TipR will not hold your hand — and that’s okay

You’ll hear people joke that R doesn’t hold your hand; sometimes it slaps it instead, with a cryptic error message. Here’s the reassuring truth: every R user, including experienced ones, sees errors constantly. An error is not a verdict on you. It’s just R saying “I didn’t understand that,” and the fix is usually a typo, a missing comma, or a quick web search away. We’ll return to reading errors calmly in later chapters — for now, just know that getting stuck is normal and temporary.

1.5 R license and the open source ideal

R is free — genuinely, completely free — and distributed under the GNU General Public License. Among other things, that license lets anyone:

  • Download the source code.
  • Modify it however they like.
  • Redistribute the modified code (even for money), as long as it stays under the same GNU license.

That last condition is the clever part: improvements have to flow back to the community on the same open terms. The practical upshot for you is reassuring — R will always be available, will always be open, and can keep growing without being locked behind a paywall or controlled by a single company.

1.6 Where this is going

R is a programming language, which means you get things done by writing code rather than clicking buttons. That can feel intimidating at first, but it’s also the source of everything we just praised: scripts you can rerun, functions you can reuse, and analyses you can share. You can work with R two ways — interactively, typing one command at a time and seeing each result right away, or as a script, saving a whole sequence of commands to run together. You’ll use both.

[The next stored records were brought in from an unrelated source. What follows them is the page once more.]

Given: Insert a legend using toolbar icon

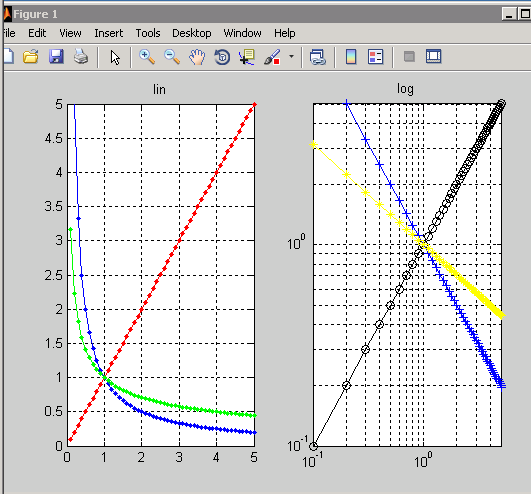Looking at the screenshot, I should (x=376, y=57).
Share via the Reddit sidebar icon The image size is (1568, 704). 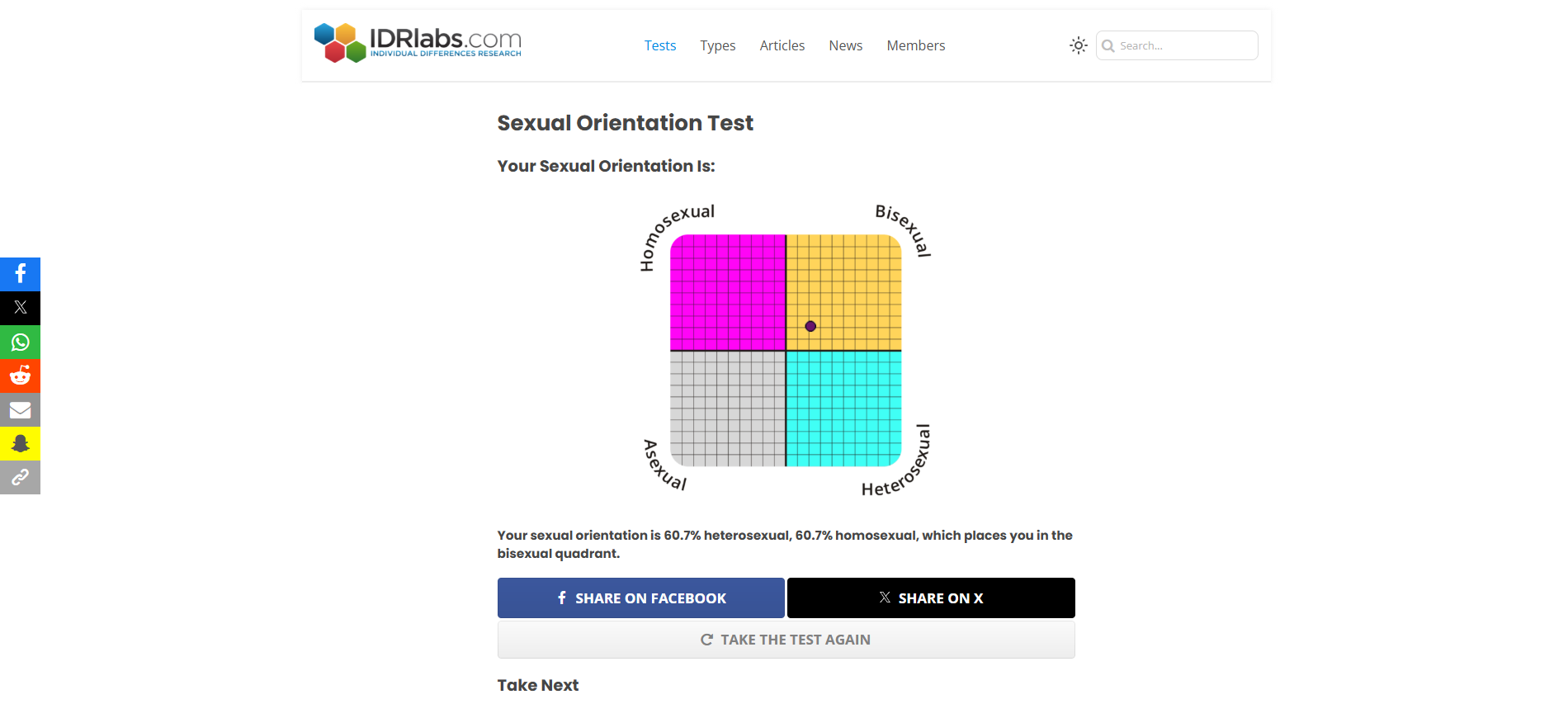21,376
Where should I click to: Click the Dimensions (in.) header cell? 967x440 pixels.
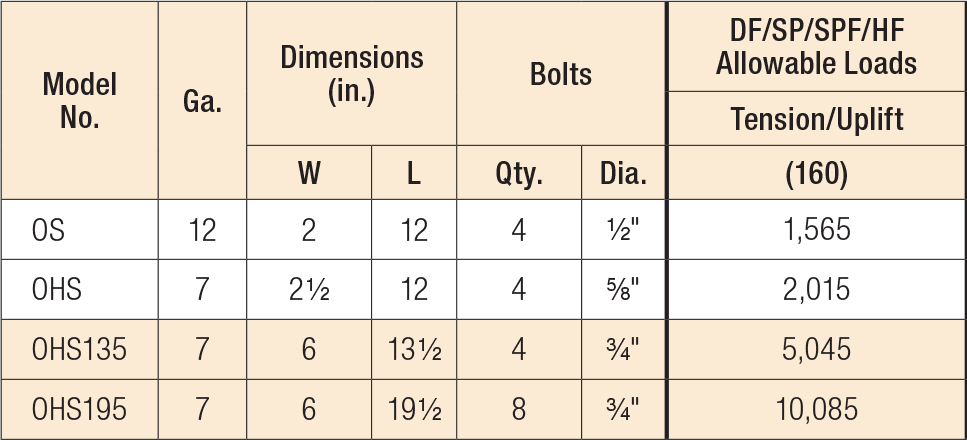point(352,73)
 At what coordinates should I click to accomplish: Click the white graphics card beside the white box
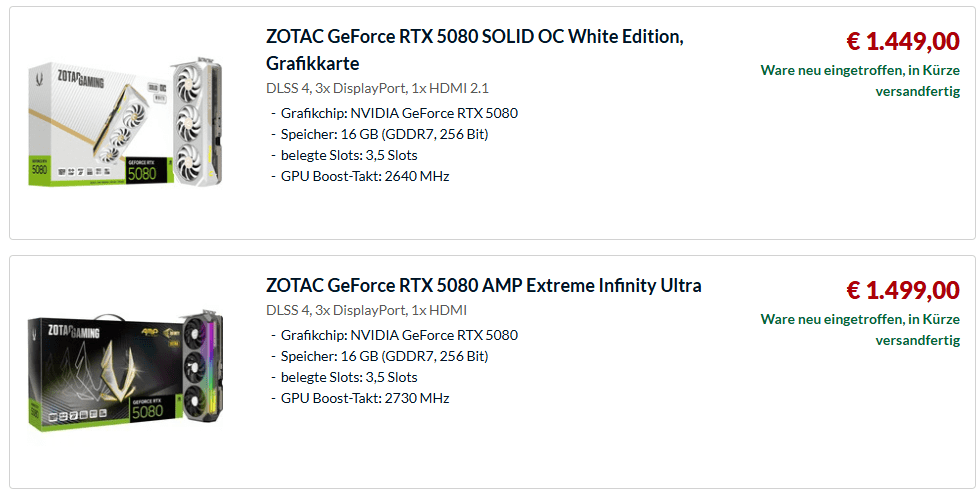pyautogui.click(x=197, y=122)
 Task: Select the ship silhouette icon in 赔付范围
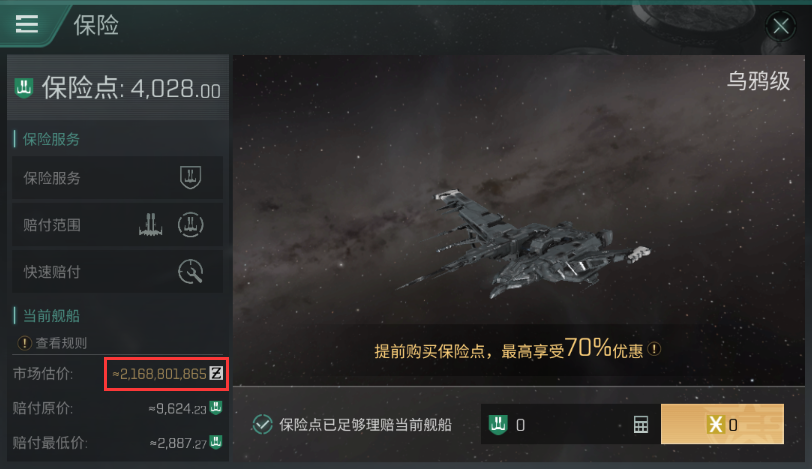(x=151, y=225)
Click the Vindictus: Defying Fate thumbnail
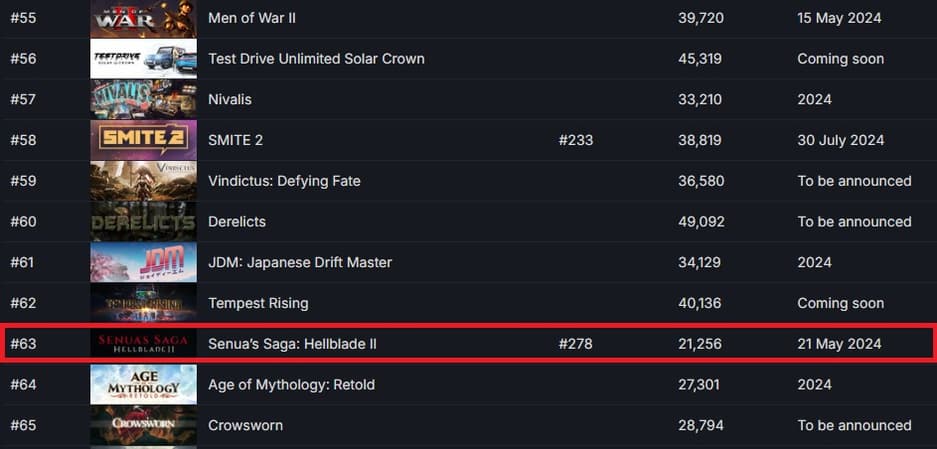Image resolution: width=937 pixels, height=449 pixels. [x=143, y=181]
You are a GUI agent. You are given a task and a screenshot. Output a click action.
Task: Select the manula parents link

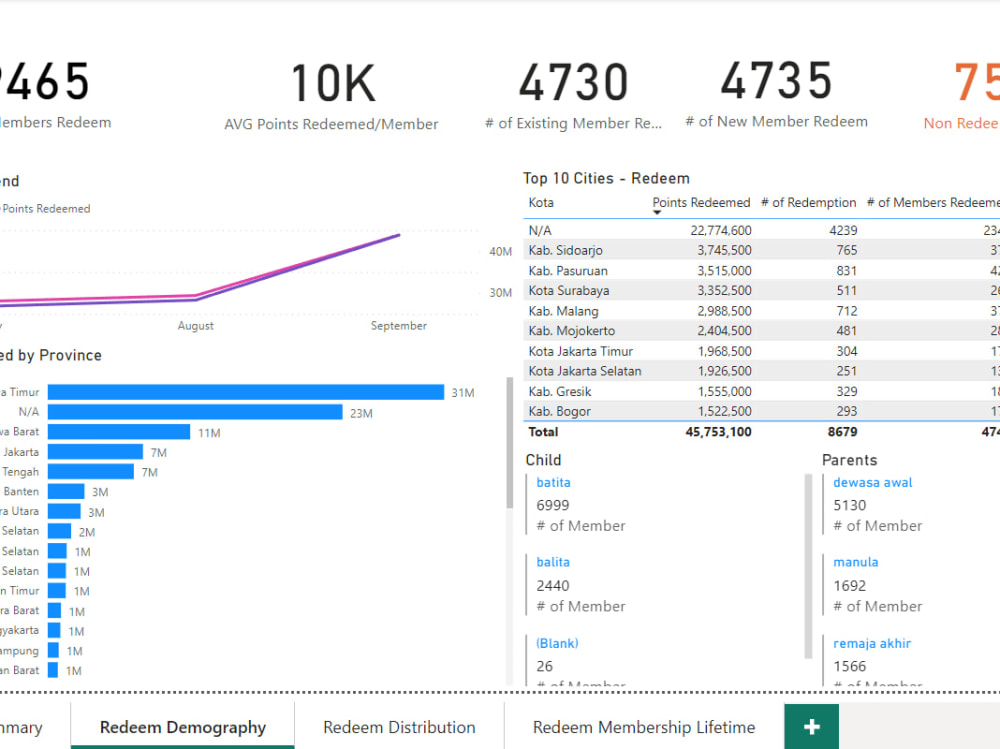pyautogui.click(x=855, y=562)
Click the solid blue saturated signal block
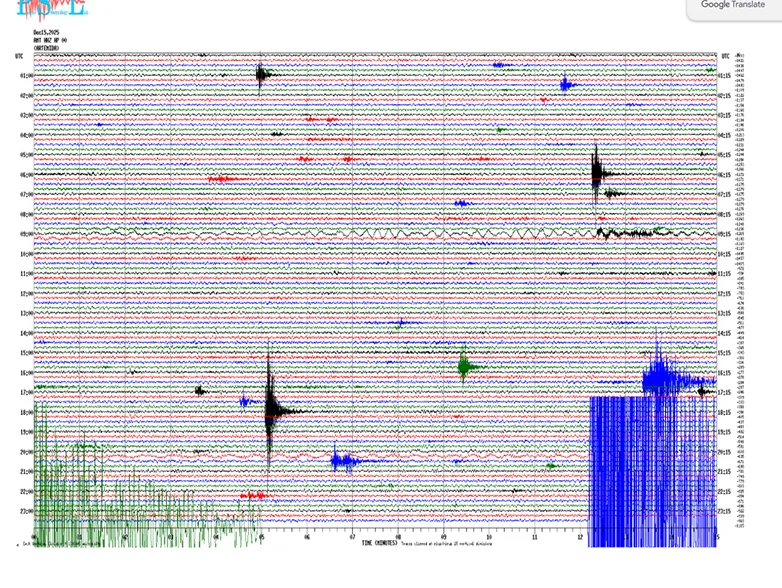Image resolution: width=782 pixels, height=588 pixels. (x=650, y=470)
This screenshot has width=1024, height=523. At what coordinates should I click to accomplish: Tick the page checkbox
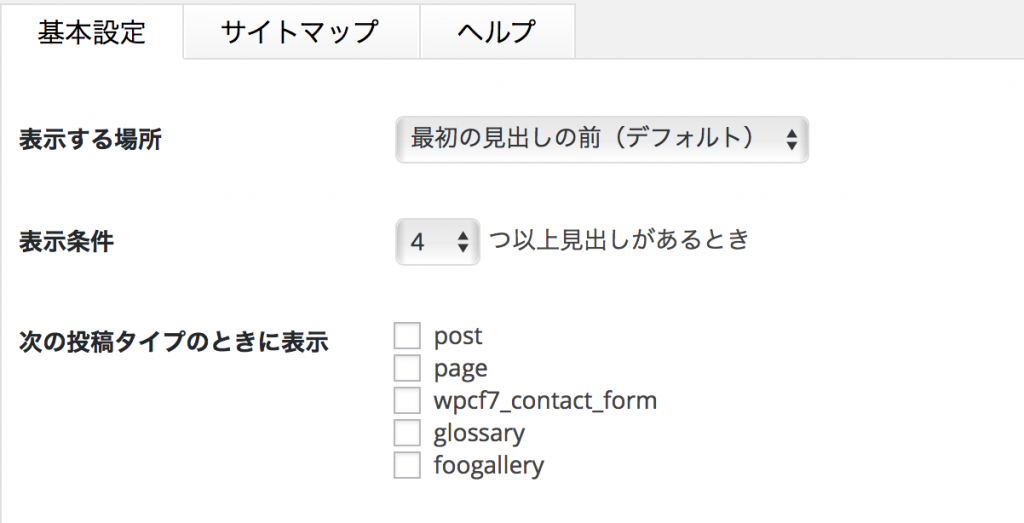click(407, 368)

In the next chapter, on RStudio, we’ll install RStudio — a friendly home base for writing and running R — and take a tour of its panels. The chapter after that gets you up and running with your first real R code, where you’ll build a pair of virtual dice and roll them.

TipTry it

You don’t need anything installed to look ahead: open the Google Trends page behind Figure 1.1 and add a third language to the comparison. It’s a gentle reminder that the tools you choose are part of a living, shifting community.

1.7 Summary

You now have the lay of the land. R is a free, open-source language with three decades of history, a vast library of packages, strong graphics, and a deep commitment to reproducibility — which is exactly why it’s a mainstay of genomics and bioinformatics. You also know its limits: it can be slow for some tasks, its error messages can sting, and it’s one good option among several. With the “why” settled, you’re ready to set up the tools and start writing code.

1.8 Reflection

Take a moment to check your understanding before moving on. You don’t need to write anything down — just see whether you can answer each in a sentence or two.

  1. In your own words, what does it mean that R is “open source,” and why does that matter for a published scientific result?
  2. Name two reasons a biologist might choose R over a point-and-click spreadsheet program for analyzing experimental data.
  3. The Google Trends figure shows Python with more overall search interest than R. Why is that not a good reason to conclude R is unimportant in bioinformatics?
  4. What is one situation where R might not be the best tool, and what would you consider reaching for instead?